Archive for category Programming

Enterprise Data Integration: The State of the Art

Recently I had to get up to speed on Cast Iron data integration solutions, now part of IBM. I have to admit, I went into it a bit pessimistic about the very notion of “point-and-click programming.” The basic value proposition of Cast Iron is to make it easy to move enterprise data from one place to another, for example, synchronize an Oracle database of accounts and customers with your Salesforce.com database.

cast-iron-diagram

You do this by creating Projects with Orchestrations which are made up of Activities that talk to and listen to Endpoints like HTTP, FTP, SMTP, Database. Most Activities can map and transform data before passing control to the next Activity. There are also control flow Activities like If/Then, Do/While and Try/Catch. This kind of visual activity building isn’t unique to Cast Iron of course, and it makes pretty pictures. The diagram component used in Cast Iron Studio, a Java desktop app, is quite nice to work with.
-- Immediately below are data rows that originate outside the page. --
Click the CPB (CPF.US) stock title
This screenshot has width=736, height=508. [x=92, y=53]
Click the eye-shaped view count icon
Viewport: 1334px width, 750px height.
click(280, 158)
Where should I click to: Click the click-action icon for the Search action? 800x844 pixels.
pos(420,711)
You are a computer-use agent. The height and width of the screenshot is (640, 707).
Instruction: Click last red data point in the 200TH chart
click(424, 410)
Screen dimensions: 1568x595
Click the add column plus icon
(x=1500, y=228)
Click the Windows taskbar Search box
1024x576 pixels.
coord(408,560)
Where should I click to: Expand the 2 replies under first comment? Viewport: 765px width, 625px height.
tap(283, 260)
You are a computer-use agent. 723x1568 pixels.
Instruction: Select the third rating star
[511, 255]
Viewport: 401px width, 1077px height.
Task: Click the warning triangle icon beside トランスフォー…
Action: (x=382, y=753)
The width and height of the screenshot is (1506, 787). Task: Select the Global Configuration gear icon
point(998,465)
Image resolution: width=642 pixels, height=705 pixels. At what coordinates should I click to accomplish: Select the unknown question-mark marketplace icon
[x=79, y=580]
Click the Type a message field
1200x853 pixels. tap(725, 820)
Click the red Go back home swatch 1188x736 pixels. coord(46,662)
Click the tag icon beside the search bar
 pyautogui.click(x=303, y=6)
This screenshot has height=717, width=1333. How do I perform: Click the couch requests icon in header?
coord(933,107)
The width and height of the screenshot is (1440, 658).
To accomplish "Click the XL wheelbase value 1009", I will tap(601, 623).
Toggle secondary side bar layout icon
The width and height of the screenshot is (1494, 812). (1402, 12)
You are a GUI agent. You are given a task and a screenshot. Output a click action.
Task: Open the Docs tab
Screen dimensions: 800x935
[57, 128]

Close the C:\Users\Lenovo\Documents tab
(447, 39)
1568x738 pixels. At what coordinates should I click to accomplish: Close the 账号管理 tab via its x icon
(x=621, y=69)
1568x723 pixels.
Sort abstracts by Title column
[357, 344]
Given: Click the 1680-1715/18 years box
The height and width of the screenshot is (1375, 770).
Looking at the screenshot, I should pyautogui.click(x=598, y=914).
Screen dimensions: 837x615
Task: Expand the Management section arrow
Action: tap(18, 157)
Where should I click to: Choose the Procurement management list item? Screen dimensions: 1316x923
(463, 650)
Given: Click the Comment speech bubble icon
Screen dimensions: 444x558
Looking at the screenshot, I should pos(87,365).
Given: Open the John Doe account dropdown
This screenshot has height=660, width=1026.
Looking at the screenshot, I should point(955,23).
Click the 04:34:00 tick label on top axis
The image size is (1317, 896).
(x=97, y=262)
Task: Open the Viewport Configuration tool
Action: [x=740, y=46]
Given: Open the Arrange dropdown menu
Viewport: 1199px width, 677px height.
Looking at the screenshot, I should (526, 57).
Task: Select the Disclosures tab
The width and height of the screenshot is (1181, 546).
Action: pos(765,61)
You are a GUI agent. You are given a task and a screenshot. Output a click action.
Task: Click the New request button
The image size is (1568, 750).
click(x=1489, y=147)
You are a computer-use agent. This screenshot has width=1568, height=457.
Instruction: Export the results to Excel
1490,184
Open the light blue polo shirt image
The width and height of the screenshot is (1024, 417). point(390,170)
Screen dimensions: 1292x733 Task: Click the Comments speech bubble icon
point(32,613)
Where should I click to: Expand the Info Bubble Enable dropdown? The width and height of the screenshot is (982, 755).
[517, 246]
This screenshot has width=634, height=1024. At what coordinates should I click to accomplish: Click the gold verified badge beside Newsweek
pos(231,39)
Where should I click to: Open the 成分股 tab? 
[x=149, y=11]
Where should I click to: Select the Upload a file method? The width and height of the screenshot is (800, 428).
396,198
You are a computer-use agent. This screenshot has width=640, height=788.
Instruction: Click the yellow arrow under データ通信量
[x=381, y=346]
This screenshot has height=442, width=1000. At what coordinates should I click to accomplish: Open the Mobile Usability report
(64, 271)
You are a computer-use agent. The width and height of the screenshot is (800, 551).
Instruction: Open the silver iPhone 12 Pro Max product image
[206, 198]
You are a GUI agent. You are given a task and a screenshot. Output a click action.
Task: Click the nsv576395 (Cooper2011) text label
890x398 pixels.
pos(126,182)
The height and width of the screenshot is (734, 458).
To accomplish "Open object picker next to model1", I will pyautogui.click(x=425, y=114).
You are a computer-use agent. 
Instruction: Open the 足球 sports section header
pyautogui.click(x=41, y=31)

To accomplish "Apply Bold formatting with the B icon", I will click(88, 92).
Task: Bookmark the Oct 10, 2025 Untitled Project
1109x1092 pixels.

Within Activity blocks you can map data by dragging and dropping:

cast-iron-map

I learned that the mapping interface is essentially an XSLT generator. When you peek a bit under the covers of Cast Iron, you’ll discover that it’s all about converting data to XML representations, building XSLTs and converting XML back to database calls or strings or whatever your end point needs. But Cast Iron hides all that from you, mostly. Once you’ve built your Orchestration and debugged it to your satisfaction, there’s a server (“appliance”) that you can push the Project to, and it’ll host the whole thing. Or you can have Cast Iron host it for you in “the cloud.”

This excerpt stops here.